→ Passage shown:
= = = = = = =
Union Corners Brewery: Madison’s Newest Brewery Opens with Emphasis on Community Involvement

DSC_0338.JPGMadison’s newest brewery will open its doors to the public for the first time at 5 p.m. today. Patrons will not only be welcome to enjoy the new brews at Union Corners Brewery but are encouraged to help create them as well.

“Anyone can come in with a beer idea can come in and fill out a submission,” said Owner Eric Peterson. “We go through and pick one we think has a lot of potential and create the recipe based on that concept.”

After a recipe has been formulated by the brewing team, Union Corners Brewery will schedule a day and time to brew the beer and allow community members to reserve a spot to observe that brewing. Participants can hang out in the classroom next to the brew space and watch the live feed via brewery camera, or they can watch from within the brewery. Head Brewer John Puchalski will explain the process step-by-step and also talk about the recipe and the history of the style.

Those who attend the brewing will have the exclusive ability to order growlers of that beer. The person who suggested the beer idea will have some say in the naming of the brew and will work with Puchalski and staff to find a name that works best.

Puchalski has been brewing for almost a decade. Before starting at Union Corners Brewery, he was the manager at the Brew and Grow hydroponic gardening and homebrew supply shop formerly located at 1525 Williamson St.

“Working at Brew and Grow was a great opportunity. I was working on a pilot system and my beer definitely improved over the time I was there,” said Puchalski. “I really enjoy brewing some of the lesser-known traditional styles. I really like shining light on styles you don’t see a whole lot of. I think if people give some of these beers a chance they might become one of their new favorite styles.”
= = = = = = =
→ Dataset excerpt:
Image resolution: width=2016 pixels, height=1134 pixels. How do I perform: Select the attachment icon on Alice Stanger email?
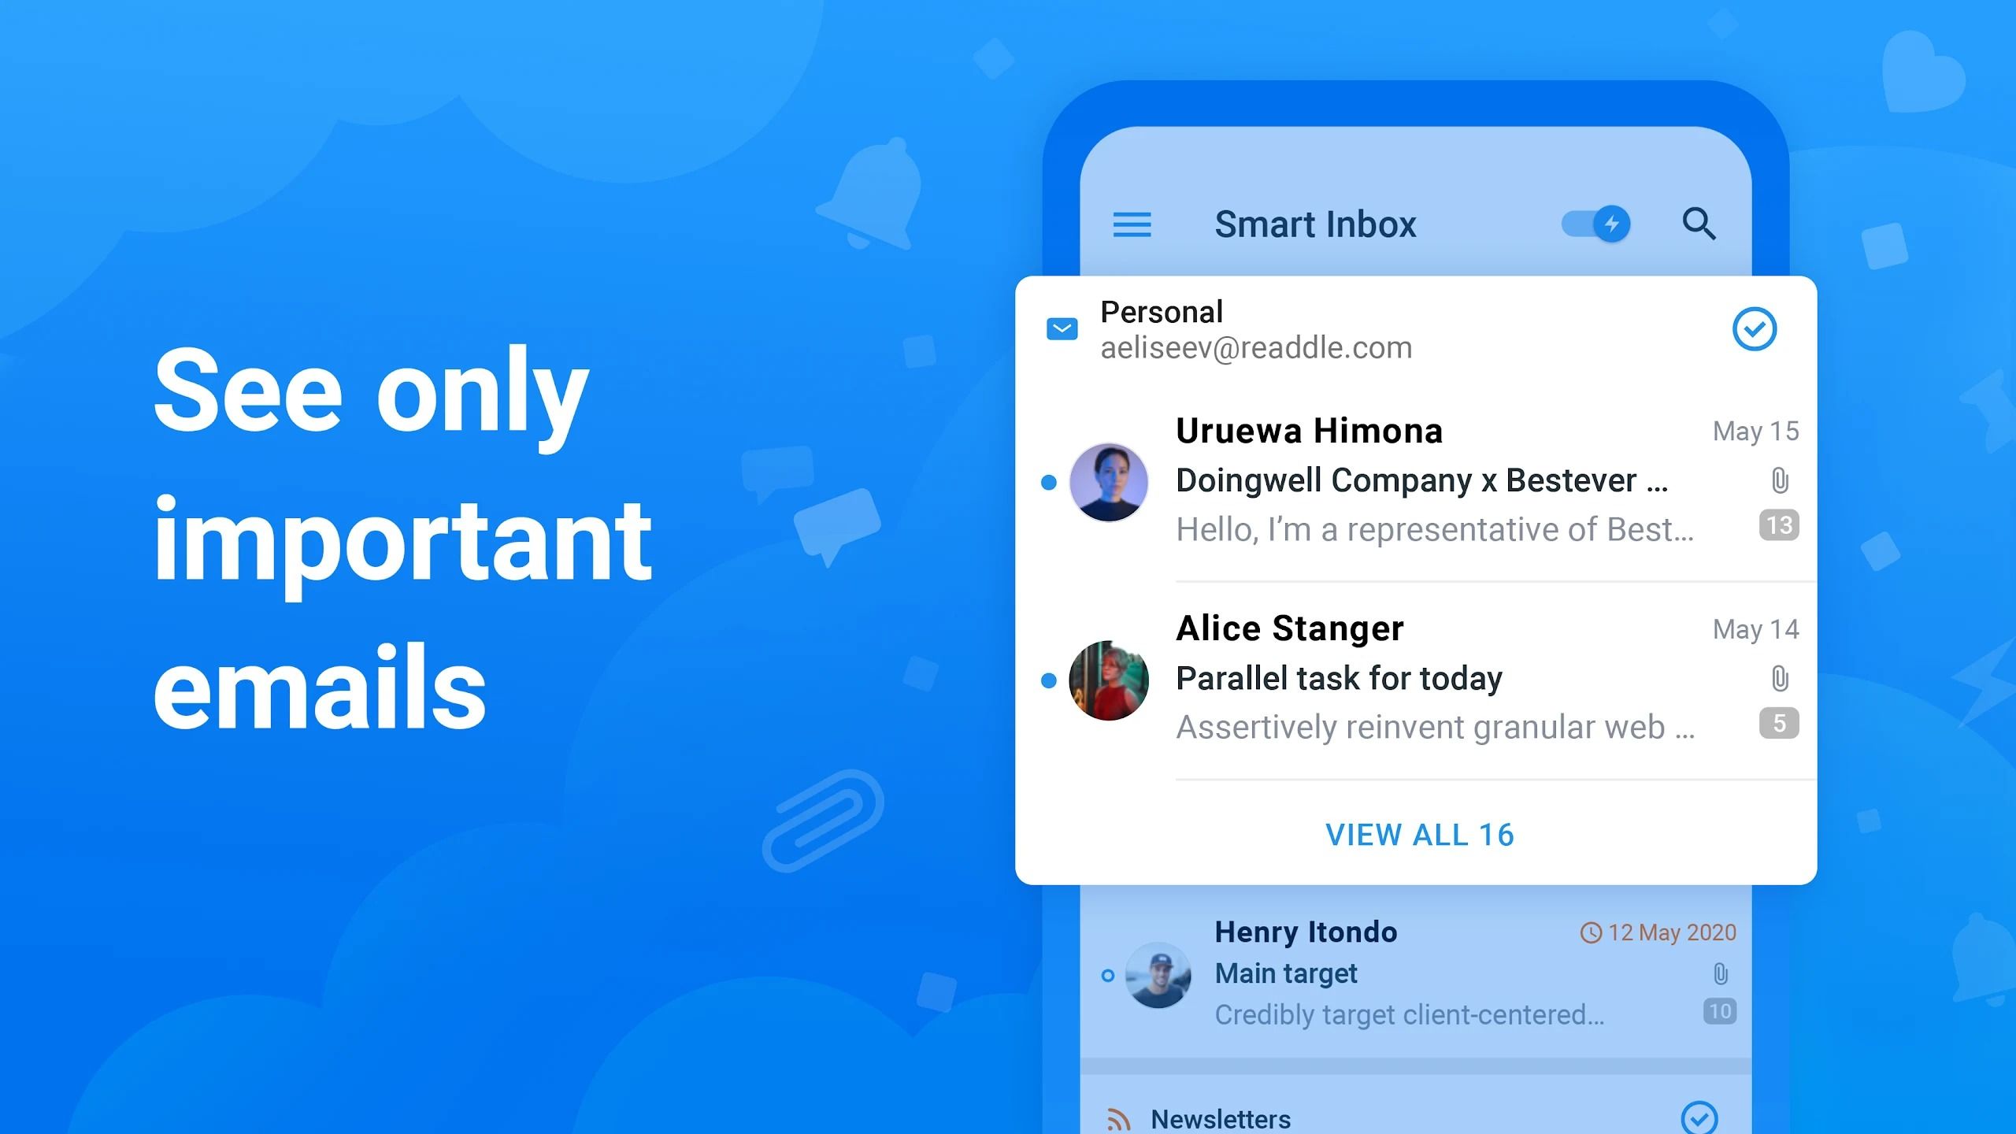tap(1777, 677)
= = = = = = =
→ To be done:
1) According to the brewery article, where did John Puchalski work before joining Union Corners Brewery?
2) Reproduce the brewery article starting with "After a recipe" and going on through "of the style.", swapping "classroom" for "tasting room".
3) Write the next part of the article on Union Corners Brewery's opening, picking up after its final sentence.
Nothing in the data is needed here.

→ Outputs in order:
1) He was the manager at the Brew and Grow hydroponic gardening and homebrew supply shop, formerly located at 1525 Williamson St.

2)
After a recipe has been formulated by the brewing team, Union Corners Brewery will schedule a day and time to brew the beer and allow community members to reserve a spot to observe that brewing. Participants can hang out in the tasting room next to the brew space and watch the live feed via brewery camera, or they can watch from within the brewery. Head Brewer John Puchalski will explain the process step-by-step and also talk about the recipe and the history of the style.

3)
Union Corners Brewery will open with a limited lineup of three beers brewed in collaboration with friends at Capital Brewery and Rockhound Brewing Co. Below are the initial offerings and how Puchalski describes them:

Kentucky Common: A dark cream ale brewed with corn. Expect a light-bodied, easy-drinking beer with a roasty finish.

Roasted English Porter: The name says it all. Puchalski loves a roasty Porter and brews this one with four kinds of roasted malts and two grades of crystal malt to give this brew a roasty, but not sweet, flavor. A total malt bomb.

Belgian Single: Essentially a sessionable Belgian Pale Ale. The base beer is similar to a Pilsner and is somewhat aggressively hopped. A floral cousin to a Hefeweizen with a Belgian twist but not so much of the banana esters one would expect to taste in a Hefeweizen.

The three initial brews were not yet named as of the writing of this article, but Peterson says they will all have names by opening on Friday. Union Corners Brewery will carry kombucha, ciders, nitro cold brew coffee on draught, and wine. Craft beers from other breweries will occupy some of the 24 available draught lines as the brewing team ramps up beer production in-house. The brewery will also have a full chef-crafted menu and table service available.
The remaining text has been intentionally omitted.